[Extracted data entries]
|---|

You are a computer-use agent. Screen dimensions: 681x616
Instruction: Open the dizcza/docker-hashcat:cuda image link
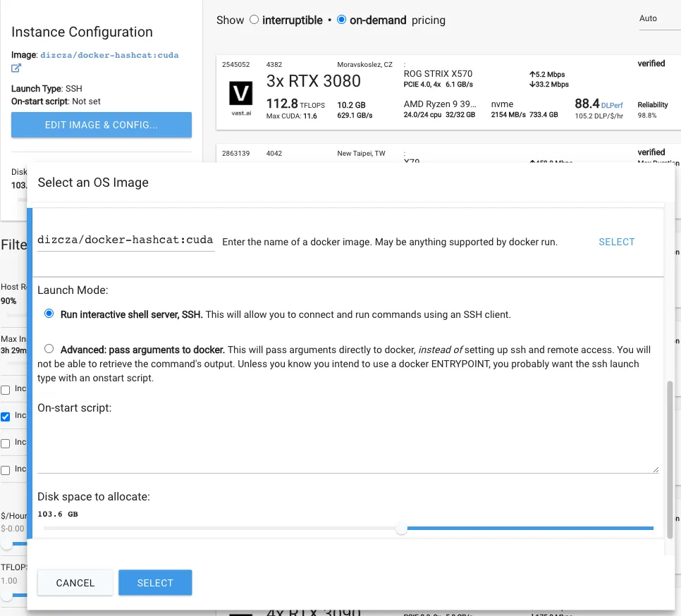pyautogui.click(x=109, y=55)
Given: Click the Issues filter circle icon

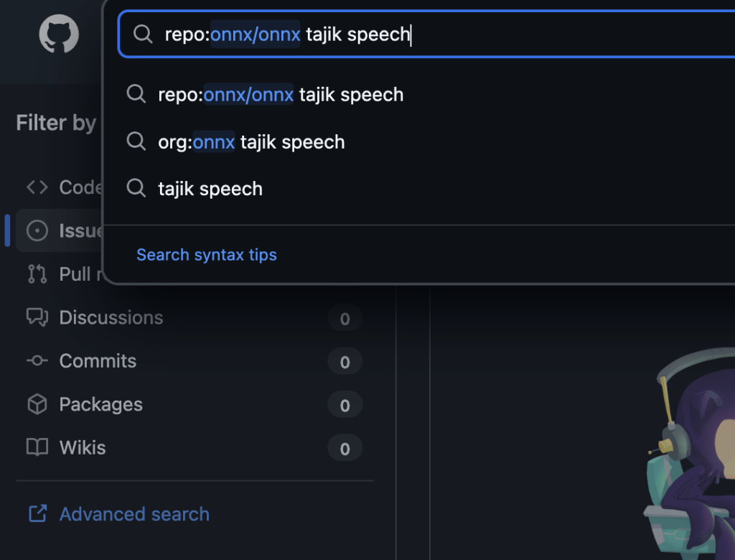Looking at the screenshot, I should pos(37,230).

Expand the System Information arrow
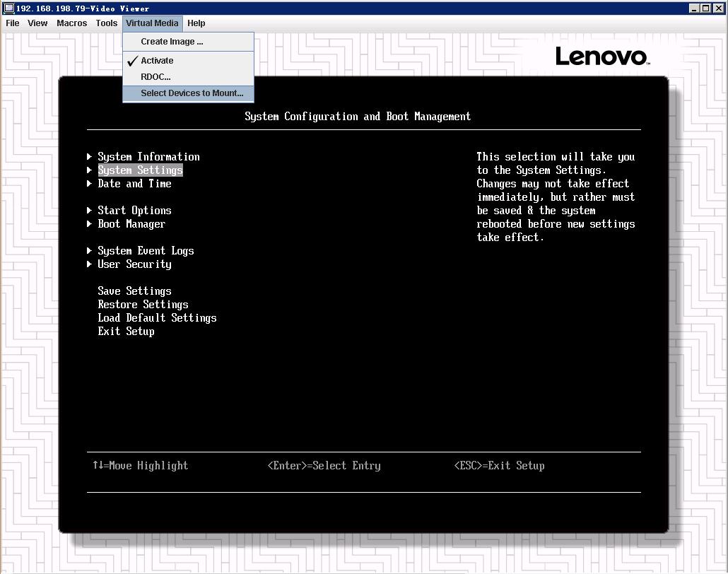click(x=90, y=157)

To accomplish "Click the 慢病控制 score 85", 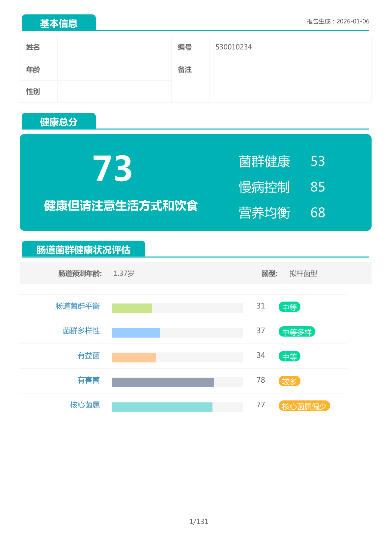I will click(x=318, y=187).
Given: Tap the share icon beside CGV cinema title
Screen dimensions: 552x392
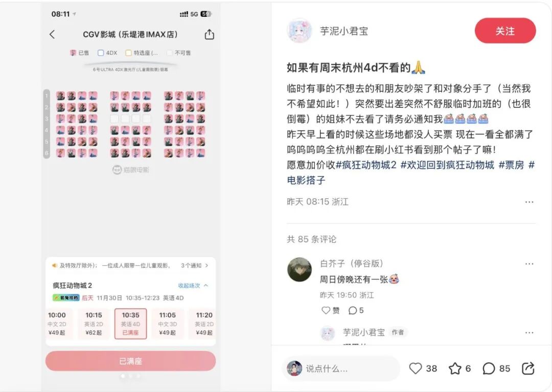Looking at the screenshot, I should 209,34.
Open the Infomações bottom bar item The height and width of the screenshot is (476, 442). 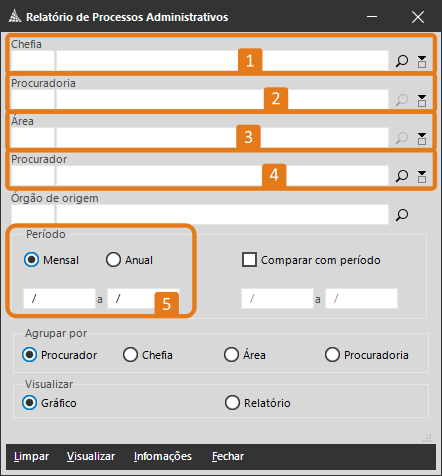click(163, 456)
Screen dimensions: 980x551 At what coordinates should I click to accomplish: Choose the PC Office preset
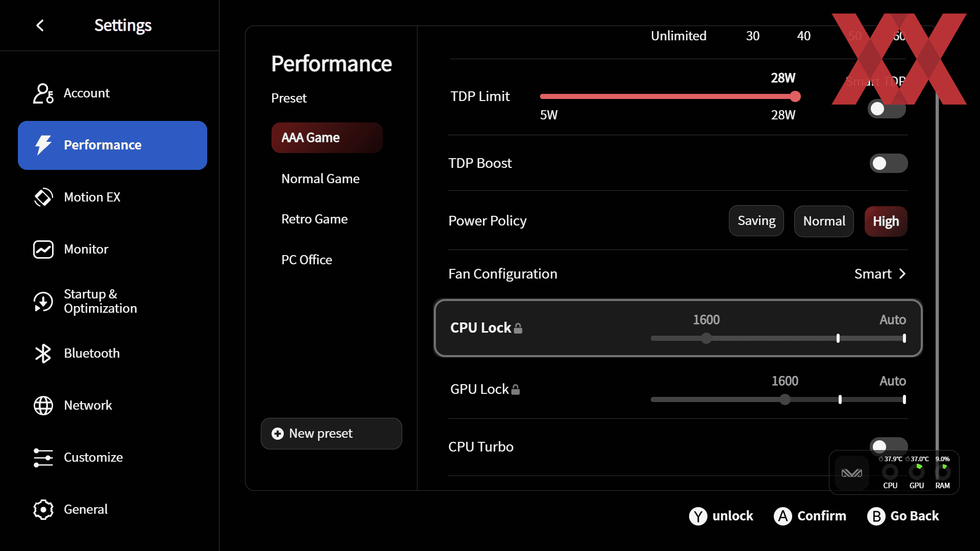[307, 260]
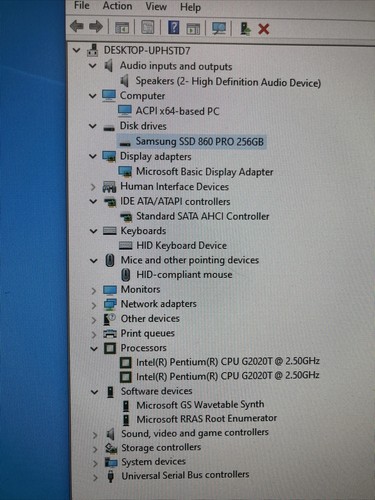Open the Properties toolbar icon

[147, 28]
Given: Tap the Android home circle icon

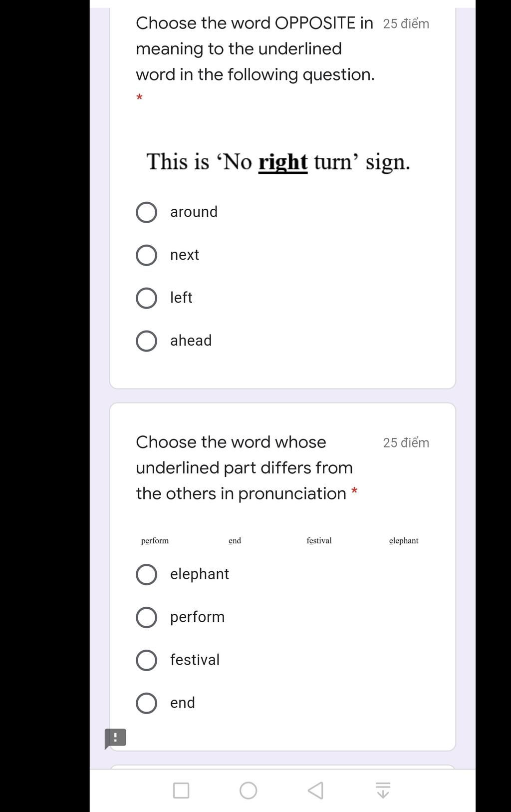Looking at the screenshot, I should coord(248,791).
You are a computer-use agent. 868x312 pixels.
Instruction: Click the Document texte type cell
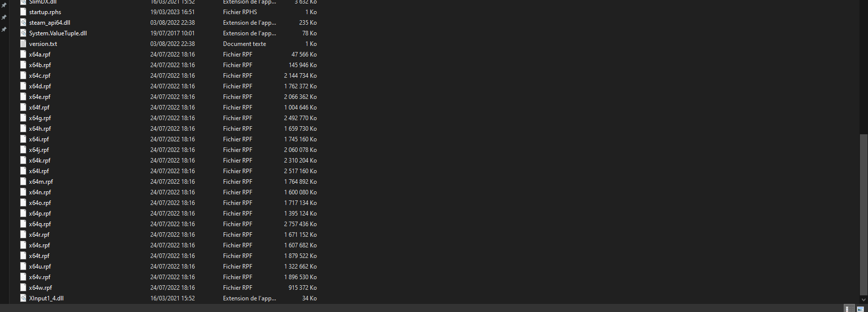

|---|

__Task instructions__
Scan the records for the string "agent". Copy each line in which it appears.

__Written response__
You are a computer-use agent. Screen dimensions: 681x616
You are a computer-use agent. 868x312 pixels.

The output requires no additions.